Moody's Investors Service earlier this month downgraded most school district ratings enhanced by the commonwealth's pre- and post-default intercept programs and placed them on review for further downgrades. Standard & Poor's placed intercept-based school district and community college ratings on credit watch with negative implications.

Moody's rates Pennsylvania's general obligation bonds Aa3. Fitch Ratings and Standard & Poor's rate them AA-minus.

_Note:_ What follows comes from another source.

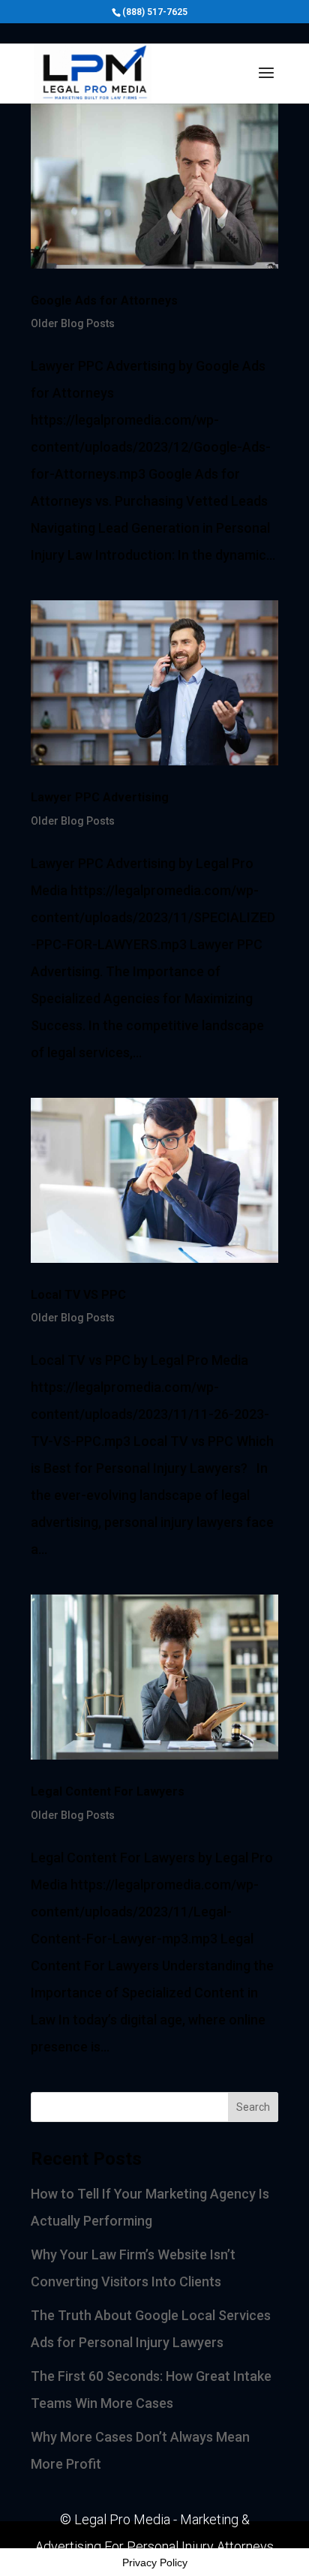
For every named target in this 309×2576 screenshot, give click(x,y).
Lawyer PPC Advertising (100, 797)
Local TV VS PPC (78, 1295)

All three downgraded the commonwealth last year, citing chronic structural imbalance and an estimated $53 billion unfunded pension liability.

Pennsylvania's failure over the past decade to fully fund required payments to its two major pension funds have compromised its credit quality, according to Tom Kozlik, a managing director at PNC Capital Markets.

"Pennsylvania's structural imbalance cannot be blamed on cyclical factors," he said.

Wolf in late June also vetoed a Republican-backed measure to place new state hires into a 401(k)-style defined-contribution retirement plan instead of the traditional defined-benefit pension plan. The governor's budget calls for $3 billion in pension obligation bonds. Pension overhaul and a GOP-supported privatization of the state's liquor store system could still be at play in budget compromise talks.

Nine of the commonwealth's last 13 budgets have been late. In 2003, Gov. Ed Rendell and lawmakers compromised after some school districts said during the holiday season that they might not open in January.

Kozlik said short-term consequences of budget delay are minimal. "Credit negative outcomes increase, however, if the stalemate drags on past the December holidays."